__Recorded data__.
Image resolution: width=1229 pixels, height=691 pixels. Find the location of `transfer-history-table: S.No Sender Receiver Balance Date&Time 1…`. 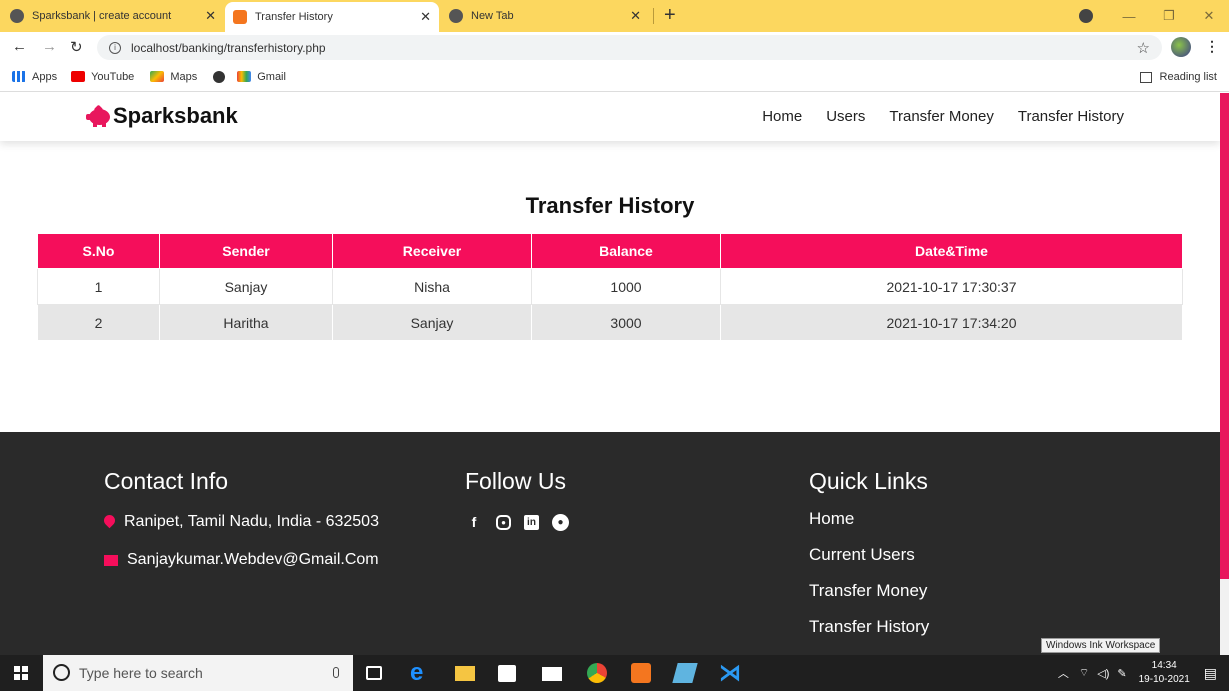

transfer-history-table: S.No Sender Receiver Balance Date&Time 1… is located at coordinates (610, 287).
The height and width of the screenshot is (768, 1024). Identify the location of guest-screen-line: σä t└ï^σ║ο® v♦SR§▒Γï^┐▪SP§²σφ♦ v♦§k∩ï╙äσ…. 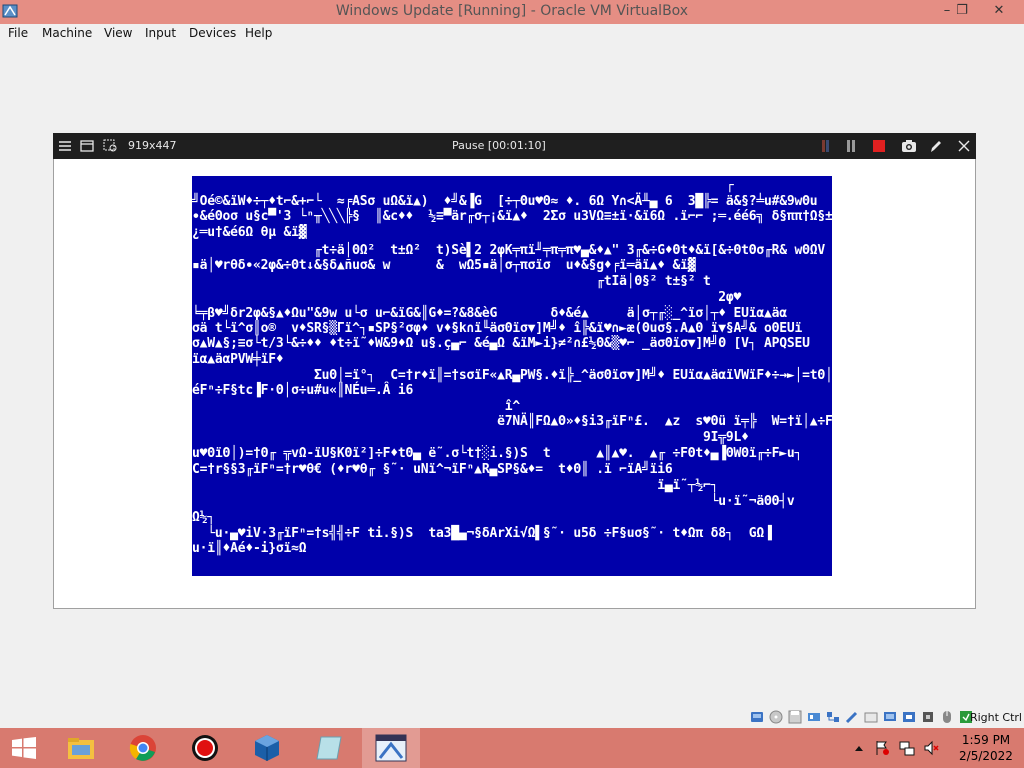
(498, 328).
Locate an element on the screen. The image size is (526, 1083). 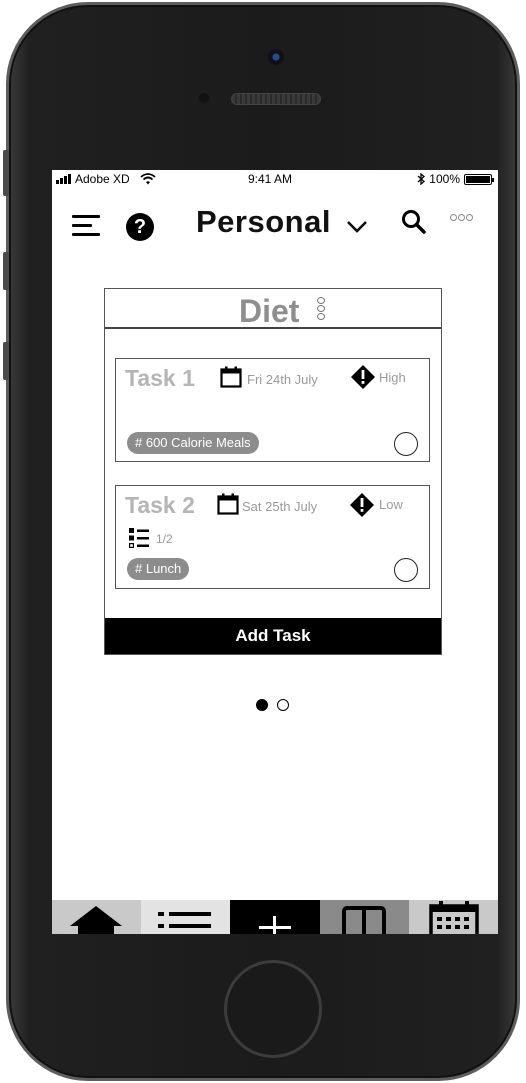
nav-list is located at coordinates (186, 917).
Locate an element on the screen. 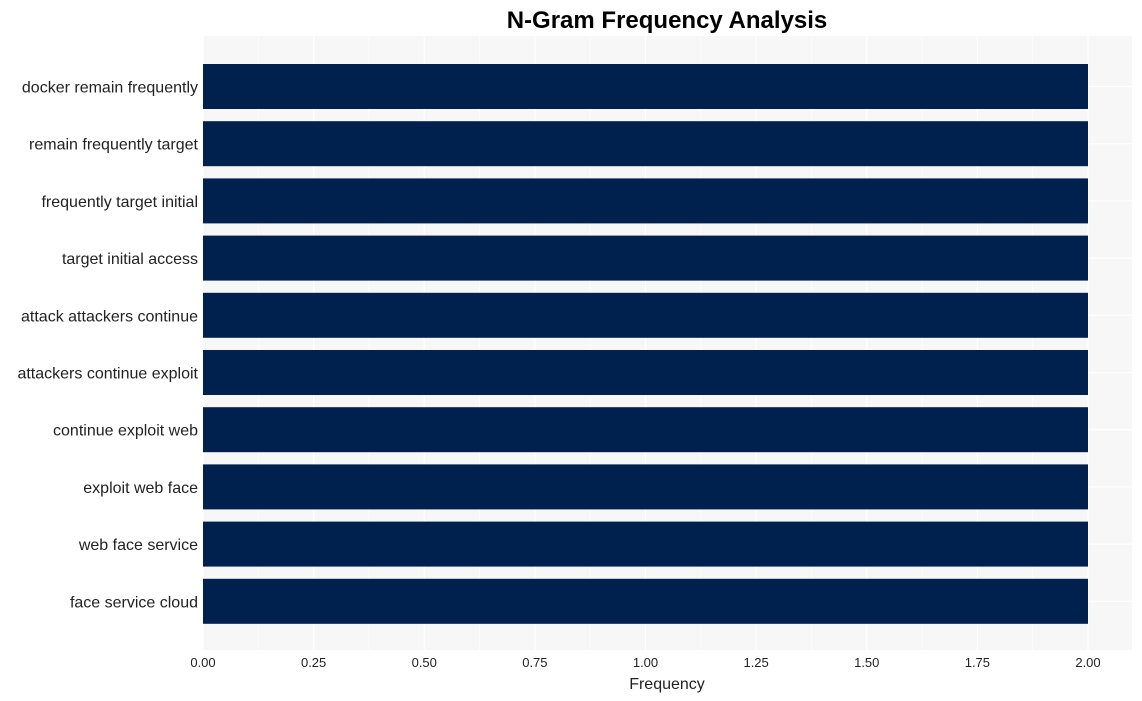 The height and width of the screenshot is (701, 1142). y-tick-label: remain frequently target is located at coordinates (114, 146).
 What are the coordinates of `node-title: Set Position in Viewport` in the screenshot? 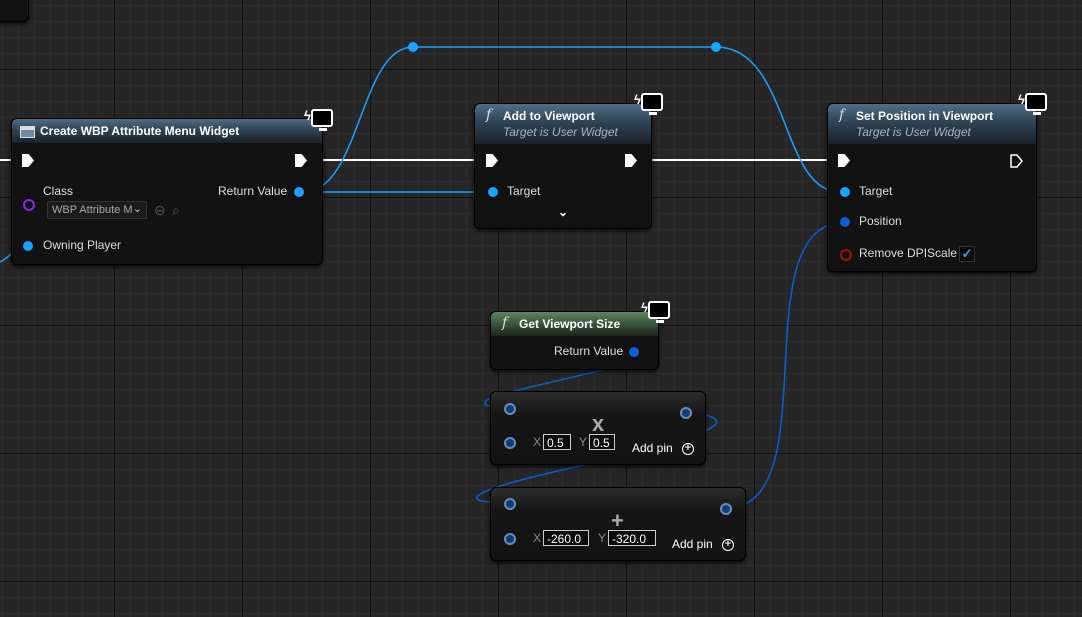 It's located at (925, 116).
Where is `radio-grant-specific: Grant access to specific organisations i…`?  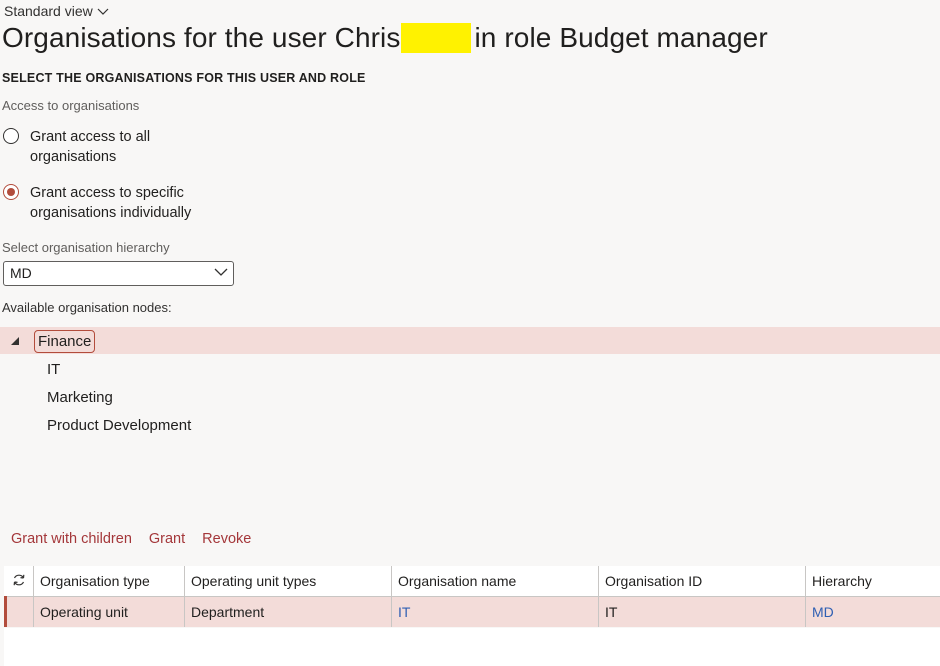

__What this task involves__. Put everything from the start of the records down to the line containing "(498, 328).", inclusive, into a JSON list of strings, one string per line and no blank lines. Leave the pictures out.

__Problem solution__.
[
  "Image resolution: width=1229 pixels, height=691 pixels. Find the location of `transfer-history-table: S.No Sender Receiver Balance Date&Time 1…`. ",
  "transfer-history-table: S.No Sender Receiver Balance Date&Time 1… is located at coordinates (610, 287).",
  "The height and width of the screenshot is (768, 1024). Identify the location of guest-screen-line: σä t└ï^σ║ο® v♦SR§▒Γï^┐▪SP§²σφ♦ v♦§k∩ï╙äσ…. ",
  "(498, 328)."
]